* [EXCERPTED TEXT]
++++++++++

Supply chain management teams are also important contributors to broader initiatives that seek to integrate the delivery of both clinical and social resources. For example, food, transportation, and housing are products and services necessary to optimize the health and well-being of entire communities and populations of patients. An expanding role for supply chain is to manage the sourcing, procurement and delivery of products and services associated with the so-called social determinants of health (SDOH).1 This is driven in large part by the increasing number of value-based reimbursement programs that are tied to improving the health of entire populations, especially among the poor and communities of color that have historically lacked access to these resources, which have been proven to enhance health status and longevity.
Governments, commercial payors, and health systems are also using reimbursement policies to shift some of the care that has traditionally or frequently been delivered in the acute care hospital setting to community locations, such as ambulatory surgery centers and the home, where the same quality of care can be delivered at a lower cost.2,3 The U.S. Centers for Medicare and Medicaid Services (CMS) have also expanded the list of procedures that can be performed in the non-acute setting, while commercial insurers have begun to deny coverage for certain services, for example, imaging, unless handled outside the hospital.4
The first edition of this book had been based on research conducted from 2001 to 2004 by its authors, Eugene Schneller and Larry Smeltzer.5 At that time, there was relatively little written about supply chain management in the health sector from a strategic perspective. Gene and Larry each brought a unique perspective to the evolving field - one through a lens grounded in health management, policy research, and education, and the other substantiated by a practitioner's knowledge of the fundamentals of supply chain management and how the field had developed in other industries. Gene's teaching had been principally to students, including physicians, in health management programs, where supply chain was infrequently mentioned. Larry, on the other hand, spent his career teaching supply chain management students and consulting with multinational companies, such as Motorola and John Deere. Thus, he brought to the project an in-depth understanding of how the non-health sector had utilized the supply chain for competitive advantage. Larry, who passed away in 2004, was also a pioneer in the area of supply chain management research and education at Arizona State University and served as a chair of the Department of Supply Chain Management. From his perspective from multiple roles in supply chain, Larry observed that hospitals and healthcare systems failed to recognize both supplies and the supply chain itself as strategic assets. In the first edition, the authors challenged supply chain researchers and practitioners to foster a vision for the field that would drive benefits similar to what other industries had achieved, noting at the time that a few progressive organizations had begun to do so.
For the second edition, Gene is joined by three new authors to support this broader and more impactful role for supply chain. Yousef Abdulsalam brings an additional academic perspective steeped in healthcare supply chain research, while both Karen Conway and Jim Eckler offer decades of practical experience in the practice of healthcare delivery, technology, and supply chain. All four authors also have substantial knowledge of healthcare supply chain operations and performance across global markets.
This breadth of experience and perspectives also supports the revised volume's approach to the supply chain as a system of systems, operating in the larger context of the overarching healthcare ecosystem. A systems-based approach takes into consideration how overall performance of the supply chain is closely linked to the interdependencies among myriad stakeholders, including manufacturers, distributors, healthcare delivery organizations, clinicians, group purchasing organizations, technology partners, and regulators, among others. Together with a foundational understanding of the shifts in both the market and regulatory environment, applying systems thinking uniquely positions the revised edition to support the needs of a broad array of learners.

++++++++++

* [STORED DATA]
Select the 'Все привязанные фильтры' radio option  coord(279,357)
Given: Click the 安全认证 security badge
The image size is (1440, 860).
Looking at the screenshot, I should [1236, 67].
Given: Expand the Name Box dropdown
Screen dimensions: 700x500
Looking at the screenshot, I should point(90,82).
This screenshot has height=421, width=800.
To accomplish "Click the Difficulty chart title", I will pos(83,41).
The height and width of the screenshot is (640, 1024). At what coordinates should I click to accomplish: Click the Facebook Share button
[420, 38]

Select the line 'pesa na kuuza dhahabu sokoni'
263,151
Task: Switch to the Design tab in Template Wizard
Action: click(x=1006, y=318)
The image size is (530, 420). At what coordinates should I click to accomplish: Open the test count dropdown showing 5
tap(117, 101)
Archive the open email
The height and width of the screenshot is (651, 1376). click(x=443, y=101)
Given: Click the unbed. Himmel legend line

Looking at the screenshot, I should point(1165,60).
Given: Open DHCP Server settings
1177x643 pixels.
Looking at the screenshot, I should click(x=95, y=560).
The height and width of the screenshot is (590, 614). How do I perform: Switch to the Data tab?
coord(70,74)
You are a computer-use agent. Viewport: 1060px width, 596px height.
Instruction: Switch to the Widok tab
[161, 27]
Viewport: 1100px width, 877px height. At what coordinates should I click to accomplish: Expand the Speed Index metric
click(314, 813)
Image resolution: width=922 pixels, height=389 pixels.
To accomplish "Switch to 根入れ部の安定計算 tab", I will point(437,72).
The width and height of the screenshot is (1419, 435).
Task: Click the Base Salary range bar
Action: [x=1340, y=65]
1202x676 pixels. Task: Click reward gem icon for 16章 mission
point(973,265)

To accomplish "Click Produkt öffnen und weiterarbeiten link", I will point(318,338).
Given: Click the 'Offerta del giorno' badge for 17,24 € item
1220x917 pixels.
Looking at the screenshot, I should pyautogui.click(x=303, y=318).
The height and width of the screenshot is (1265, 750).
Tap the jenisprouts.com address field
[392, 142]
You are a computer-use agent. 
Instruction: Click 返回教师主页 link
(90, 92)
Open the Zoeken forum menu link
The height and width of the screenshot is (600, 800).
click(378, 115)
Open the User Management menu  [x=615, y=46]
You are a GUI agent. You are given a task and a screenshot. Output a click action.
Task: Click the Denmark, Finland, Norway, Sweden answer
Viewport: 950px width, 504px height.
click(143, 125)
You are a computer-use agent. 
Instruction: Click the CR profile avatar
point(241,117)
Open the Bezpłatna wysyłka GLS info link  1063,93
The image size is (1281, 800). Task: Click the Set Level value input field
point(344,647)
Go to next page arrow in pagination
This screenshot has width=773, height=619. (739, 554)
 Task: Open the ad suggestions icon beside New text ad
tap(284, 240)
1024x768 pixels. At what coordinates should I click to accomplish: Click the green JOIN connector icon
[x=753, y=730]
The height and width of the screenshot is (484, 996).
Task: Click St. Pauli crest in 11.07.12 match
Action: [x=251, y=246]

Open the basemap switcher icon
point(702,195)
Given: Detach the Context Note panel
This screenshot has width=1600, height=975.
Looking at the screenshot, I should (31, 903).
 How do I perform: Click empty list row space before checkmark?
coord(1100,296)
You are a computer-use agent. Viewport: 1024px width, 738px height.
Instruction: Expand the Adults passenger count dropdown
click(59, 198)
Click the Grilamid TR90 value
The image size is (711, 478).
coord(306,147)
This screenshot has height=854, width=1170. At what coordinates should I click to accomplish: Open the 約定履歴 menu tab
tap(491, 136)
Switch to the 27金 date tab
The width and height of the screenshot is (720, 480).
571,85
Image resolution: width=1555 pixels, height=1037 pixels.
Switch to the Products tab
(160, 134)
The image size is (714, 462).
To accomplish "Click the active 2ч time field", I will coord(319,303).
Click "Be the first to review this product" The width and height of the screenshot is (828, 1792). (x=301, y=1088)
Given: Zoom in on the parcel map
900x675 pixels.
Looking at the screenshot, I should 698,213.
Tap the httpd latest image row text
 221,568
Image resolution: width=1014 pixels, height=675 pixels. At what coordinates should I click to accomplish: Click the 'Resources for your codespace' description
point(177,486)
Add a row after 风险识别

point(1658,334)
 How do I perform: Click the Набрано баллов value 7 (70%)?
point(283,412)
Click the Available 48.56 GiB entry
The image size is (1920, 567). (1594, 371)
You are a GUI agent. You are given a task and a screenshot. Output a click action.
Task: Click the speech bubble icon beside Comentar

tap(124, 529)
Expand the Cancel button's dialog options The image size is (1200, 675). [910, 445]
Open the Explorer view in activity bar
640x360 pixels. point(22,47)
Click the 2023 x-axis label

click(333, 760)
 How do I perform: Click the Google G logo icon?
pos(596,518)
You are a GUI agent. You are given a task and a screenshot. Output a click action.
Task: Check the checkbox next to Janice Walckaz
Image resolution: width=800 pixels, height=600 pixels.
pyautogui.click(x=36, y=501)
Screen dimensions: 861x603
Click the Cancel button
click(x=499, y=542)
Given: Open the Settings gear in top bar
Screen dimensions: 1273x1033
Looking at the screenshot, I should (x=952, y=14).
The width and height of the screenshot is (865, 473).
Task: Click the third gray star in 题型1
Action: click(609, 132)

++++++++++

* [TASK A] Transcribe the portion of the healthcare supply chain excerpt that opens with "For the second" and closes with "across global markets.".
* [TASK B]
Answer these questions from the healthcare supply chain excerpt:
(i) During which years was the research behind the book's first edition conducted?
(ii) Which two multinational companies does the excerpt name as ones Larry consulted with?
(iii) Which U.S. agency expanded the list of procedures that can be performed in the non-acute setting?
The entries are not needed for this work.

* [YOUR SOLUTION A]
For the second edition, Gene is joined by three new authors to support this broader and more impactful role for supply chain. Yousef Abdulsalam brings an additional academic perspective steeped in healthcare supply chain research, while both Karen Conway and Jim Eckler offer decades of practical experience in the practice of healthcare delivery, technology, and supply chain. All four authors also have substantial knowledge of healthcare supply chain operations and performance across global markets.

* [YOUR SOLUTION B]
(i) From 2001 to 2004.
(ii) Motorola and John Deere.
(iii) The U.S. Centers for Medicare and Medicaid Services (CMS).